**ABOUT THIS TASK**.
Output each line of the data word for word, from the first through the line that holds "You are a computer-use agent. 353x204 pixels.", and leave off whatever follows.

**Stored data entries**.
▬▬▬▬▬▬

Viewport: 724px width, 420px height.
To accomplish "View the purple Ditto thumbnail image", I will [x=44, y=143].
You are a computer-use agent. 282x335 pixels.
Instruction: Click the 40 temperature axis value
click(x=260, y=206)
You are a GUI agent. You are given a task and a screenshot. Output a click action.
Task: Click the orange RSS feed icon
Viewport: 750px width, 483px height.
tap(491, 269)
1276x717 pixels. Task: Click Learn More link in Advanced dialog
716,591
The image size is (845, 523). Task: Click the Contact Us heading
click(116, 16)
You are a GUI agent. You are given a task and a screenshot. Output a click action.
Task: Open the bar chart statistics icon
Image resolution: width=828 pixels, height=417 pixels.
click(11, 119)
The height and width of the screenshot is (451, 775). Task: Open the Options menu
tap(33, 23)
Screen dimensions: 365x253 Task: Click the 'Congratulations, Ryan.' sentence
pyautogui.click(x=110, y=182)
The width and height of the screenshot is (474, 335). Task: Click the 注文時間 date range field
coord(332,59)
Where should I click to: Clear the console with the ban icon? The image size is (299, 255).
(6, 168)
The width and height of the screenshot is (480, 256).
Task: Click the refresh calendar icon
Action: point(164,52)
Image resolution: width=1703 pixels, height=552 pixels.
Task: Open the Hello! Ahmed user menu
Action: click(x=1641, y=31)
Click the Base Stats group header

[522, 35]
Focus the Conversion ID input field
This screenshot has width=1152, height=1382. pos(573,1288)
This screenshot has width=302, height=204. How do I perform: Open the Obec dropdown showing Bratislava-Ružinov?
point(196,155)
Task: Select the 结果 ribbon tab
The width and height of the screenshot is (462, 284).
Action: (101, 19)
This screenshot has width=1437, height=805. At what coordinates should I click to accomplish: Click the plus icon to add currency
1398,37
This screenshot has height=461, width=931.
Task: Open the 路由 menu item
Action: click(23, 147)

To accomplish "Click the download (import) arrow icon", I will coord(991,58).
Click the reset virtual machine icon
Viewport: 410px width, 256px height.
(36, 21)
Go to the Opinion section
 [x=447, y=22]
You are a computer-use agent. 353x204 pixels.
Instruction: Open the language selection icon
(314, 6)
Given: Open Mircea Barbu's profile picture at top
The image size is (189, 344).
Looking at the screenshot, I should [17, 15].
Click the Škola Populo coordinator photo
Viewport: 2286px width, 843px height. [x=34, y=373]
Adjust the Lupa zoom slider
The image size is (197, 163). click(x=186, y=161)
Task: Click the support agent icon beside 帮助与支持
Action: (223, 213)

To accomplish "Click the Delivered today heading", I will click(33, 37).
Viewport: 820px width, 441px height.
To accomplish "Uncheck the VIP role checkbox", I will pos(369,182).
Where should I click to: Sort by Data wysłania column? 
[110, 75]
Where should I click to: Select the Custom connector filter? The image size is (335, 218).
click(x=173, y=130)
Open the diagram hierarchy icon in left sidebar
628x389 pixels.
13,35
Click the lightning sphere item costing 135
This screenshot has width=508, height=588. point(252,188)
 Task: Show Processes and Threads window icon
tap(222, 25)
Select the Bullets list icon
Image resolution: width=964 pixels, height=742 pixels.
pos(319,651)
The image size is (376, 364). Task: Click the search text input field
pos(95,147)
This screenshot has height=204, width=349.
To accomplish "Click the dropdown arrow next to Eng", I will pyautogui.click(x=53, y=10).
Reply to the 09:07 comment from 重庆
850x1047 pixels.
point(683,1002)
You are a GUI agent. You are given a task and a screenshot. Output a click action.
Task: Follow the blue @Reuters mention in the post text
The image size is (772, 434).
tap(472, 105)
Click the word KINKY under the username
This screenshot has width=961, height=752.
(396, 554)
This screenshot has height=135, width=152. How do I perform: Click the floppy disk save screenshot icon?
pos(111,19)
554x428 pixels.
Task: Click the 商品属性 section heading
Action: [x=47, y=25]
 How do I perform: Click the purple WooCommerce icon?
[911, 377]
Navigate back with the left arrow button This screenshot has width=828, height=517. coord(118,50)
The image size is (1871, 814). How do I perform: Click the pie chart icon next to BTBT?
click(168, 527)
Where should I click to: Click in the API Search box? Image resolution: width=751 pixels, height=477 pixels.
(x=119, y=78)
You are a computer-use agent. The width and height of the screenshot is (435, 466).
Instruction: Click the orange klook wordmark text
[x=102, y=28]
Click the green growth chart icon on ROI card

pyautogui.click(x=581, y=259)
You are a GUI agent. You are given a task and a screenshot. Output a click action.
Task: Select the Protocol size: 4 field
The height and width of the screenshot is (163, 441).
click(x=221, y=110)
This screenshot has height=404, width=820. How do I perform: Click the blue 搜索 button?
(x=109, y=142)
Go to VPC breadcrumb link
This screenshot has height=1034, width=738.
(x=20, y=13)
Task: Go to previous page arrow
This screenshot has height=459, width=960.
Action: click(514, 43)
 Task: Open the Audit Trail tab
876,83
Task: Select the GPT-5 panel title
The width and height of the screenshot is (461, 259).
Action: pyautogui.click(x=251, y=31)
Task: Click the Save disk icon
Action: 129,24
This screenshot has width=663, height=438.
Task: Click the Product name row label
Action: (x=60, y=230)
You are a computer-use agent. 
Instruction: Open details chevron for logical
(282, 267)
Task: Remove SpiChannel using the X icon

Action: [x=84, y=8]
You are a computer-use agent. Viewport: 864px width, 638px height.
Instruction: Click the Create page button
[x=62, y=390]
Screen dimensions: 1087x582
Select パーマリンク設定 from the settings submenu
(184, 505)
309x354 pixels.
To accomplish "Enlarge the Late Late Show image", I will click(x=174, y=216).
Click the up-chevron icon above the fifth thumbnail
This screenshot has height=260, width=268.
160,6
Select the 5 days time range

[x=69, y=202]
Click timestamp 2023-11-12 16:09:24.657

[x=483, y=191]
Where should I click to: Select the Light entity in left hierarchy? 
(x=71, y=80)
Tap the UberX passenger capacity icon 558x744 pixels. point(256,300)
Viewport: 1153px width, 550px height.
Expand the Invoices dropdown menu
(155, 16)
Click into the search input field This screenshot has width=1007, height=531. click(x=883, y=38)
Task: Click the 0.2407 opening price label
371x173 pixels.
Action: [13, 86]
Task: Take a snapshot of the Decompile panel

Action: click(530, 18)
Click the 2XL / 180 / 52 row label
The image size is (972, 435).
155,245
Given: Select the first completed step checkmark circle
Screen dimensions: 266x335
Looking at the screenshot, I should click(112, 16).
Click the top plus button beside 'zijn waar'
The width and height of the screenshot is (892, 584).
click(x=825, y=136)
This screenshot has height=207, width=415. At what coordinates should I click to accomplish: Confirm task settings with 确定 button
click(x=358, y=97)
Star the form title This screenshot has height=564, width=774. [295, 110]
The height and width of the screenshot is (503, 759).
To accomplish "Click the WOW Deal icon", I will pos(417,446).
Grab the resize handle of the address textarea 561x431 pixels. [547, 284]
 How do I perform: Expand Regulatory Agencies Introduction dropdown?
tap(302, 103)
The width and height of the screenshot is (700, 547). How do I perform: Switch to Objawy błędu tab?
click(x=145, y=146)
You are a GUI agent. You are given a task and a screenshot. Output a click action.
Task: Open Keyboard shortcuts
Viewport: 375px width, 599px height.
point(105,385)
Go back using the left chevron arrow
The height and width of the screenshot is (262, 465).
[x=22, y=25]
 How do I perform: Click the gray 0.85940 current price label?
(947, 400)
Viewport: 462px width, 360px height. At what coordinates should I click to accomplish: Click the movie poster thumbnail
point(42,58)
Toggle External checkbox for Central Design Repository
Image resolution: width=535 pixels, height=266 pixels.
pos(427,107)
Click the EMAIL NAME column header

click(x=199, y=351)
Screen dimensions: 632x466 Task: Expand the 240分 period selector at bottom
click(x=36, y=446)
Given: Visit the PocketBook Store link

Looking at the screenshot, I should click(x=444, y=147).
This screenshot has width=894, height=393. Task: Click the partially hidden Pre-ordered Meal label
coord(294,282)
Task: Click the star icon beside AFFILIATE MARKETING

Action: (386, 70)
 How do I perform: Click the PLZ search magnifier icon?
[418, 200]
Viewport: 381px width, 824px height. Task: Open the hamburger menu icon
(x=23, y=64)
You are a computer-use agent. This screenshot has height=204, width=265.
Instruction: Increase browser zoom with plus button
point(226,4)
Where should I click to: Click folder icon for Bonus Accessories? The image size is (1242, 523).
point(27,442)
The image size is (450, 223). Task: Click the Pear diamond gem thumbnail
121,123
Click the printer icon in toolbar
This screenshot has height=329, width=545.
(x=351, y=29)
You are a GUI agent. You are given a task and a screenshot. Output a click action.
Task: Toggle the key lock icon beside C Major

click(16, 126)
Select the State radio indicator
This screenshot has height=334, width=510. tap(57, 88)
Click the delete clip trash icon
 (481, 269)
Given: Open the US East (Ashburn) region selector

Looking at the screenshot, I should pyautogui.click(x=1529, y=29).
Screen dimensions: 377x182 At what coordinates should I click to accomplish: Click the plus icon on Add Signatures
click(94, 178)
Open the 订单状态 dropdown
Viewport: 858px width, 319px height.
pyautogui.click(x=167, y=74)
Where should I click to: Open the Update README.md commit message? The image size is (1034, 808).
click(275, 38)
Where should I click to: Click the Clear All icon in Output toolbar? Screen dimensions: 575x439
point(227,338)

▬▬▬▬▬▬

**TASK OUTPUT**.
Viewport: 724px width, 420px height.
To accomplish "View the purple Ditto thumbnail image", I will [x=44, y=143].
You are a computer-use agent. 282x335 pixels.
Instruction: Click the 40 temperature axis value
click(x=260, y=206)
You are a GUI agent. You are given a task and a screenshot. Output a click action.
Task: Click the orange RSS feed icon
Viewport: 750px width, 483px height.
tap(491, 269)
1276x717 pixels. Task: Click Learn More link in Advanced dialog
716,591
The image size is (845, 523). Task: Click the Contact Us heading
click(116, 16)
You are a GUI agent. You are given a task and a screenshot. Output a click action.
Task: Open the bar chart statistics icon
Image resolution: width=828 pixels, height=417 pixels.
click(11, 119)
The height and width of the screenshot is (451, 775). Task: Open the Options menu
tap(33, 23)
Screen dimensions: 365x253 Task: Click the 'Congratulations, Ryan.' sentence
pyautogui.click(x=110, y=182)
The width and height of the screenshot is (474, 335). Task: Click the 注文時間 date range field
coord(332,59)
Where should I click to: Clear the console with the ban icon? The image size is (299, 255).
(6, 168)
The width and height of the screenshot is (480, 256).
Task: Click the refresh calendar icon
Action: point(164,52)
Image resolution: width=1703 pixels, height=552 pixels.
Task: Open the Hello! Ahmed user menu
Action: click(x=1641, y=31)
Click the Base Stats group header

[522, 35]
Focus the Conversion ID input field
This screenshot has width=1152, height=1382. pos(573,1288)
This screenshot has width=302, height=204. How do I perform: Open the Obec dropdown showing Bratislava-Ružinov?
point(196,155)
Task: Select the 结果 ribbon tab
The width and height of the screenshot is (462, 284).
Action: (101, 19)
This screenshot has width=1437, height=805. At what coordinates should I click to accomplish: Click the plus icon to add currency
1398,37
This screenshot has height=461, width=931.
Task: Open the 路由 menu item
Action: click(23, 147)

To accomplish "Click the download (import) arrow icon", I will coord(991,58).
Click the reset virtual machine icon
Viewport: 410px width, 256px height.
(36, 21)
Go to the Opinion section
 [x=447, y=22]
You are a computer-use agent. 353x204 pixels.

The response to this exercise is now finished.